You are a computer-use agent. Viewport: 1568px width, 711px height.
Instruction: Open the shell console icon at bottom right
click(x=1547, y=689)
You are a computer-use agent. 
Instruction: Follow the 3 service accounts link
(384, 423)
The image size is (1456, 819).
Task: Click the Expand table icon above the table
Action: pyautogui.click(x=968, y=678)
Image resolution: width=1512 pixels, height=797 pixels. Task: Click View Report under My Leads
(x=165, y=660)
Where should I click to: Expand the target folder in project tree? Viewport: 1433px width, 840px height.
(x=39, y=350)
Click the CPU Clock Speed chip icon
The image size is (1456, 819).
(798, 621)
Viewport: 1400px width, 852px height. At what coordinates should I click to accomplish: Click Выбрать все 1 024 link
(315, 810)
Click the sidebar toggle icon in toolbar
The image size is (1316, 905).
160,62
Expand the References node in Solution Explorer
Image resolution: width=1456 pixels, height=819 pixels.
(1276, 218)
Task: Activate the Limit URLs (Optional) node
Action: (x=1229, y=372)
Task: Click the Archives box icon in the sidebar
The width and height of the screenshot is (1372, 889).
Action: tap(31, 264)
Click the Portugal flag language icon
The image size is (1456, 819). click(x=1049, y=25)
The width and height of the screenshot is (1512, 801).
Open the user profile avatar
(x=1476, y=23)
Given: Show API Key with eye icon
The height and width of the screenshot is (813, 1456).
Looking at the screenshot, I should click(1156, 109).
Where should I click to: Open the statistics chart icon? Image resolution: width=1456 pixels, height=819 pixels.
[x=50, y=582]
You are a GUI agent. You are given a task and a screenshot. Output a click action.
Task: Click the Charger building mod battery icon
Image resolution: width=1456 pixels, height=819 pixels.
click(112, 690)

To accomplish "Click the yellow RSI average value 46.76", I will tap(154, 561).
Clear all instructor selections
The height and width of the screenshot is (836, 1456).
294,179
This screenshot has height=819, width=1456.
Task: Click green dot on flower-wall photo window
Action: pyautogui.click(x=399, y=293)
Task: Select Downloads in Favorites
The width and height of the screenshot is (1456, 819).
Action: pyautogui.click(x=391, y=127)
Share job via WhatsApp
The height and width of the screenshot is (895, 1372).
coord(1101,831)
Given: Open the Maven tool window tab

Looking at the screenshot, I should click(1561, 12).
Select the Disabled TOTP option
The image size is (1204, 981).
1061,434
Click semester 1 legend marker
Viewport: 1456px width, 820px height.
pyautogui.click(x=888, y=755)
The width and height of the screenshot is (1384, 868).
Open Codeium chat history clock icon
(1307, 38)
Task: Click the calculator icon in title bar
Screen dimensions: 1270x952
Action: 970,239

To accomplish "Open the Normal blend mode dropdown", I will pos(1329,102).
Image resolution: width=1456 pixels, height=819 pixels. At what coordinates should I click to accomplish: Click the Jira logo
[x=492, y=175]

■ THE TASK
Your answer should hold every line of the entries that contains the string "sidebar".

■ RESULT
Click the sidebar toggle icon in toolbar
Task: Click the Archives box icon in the sidebar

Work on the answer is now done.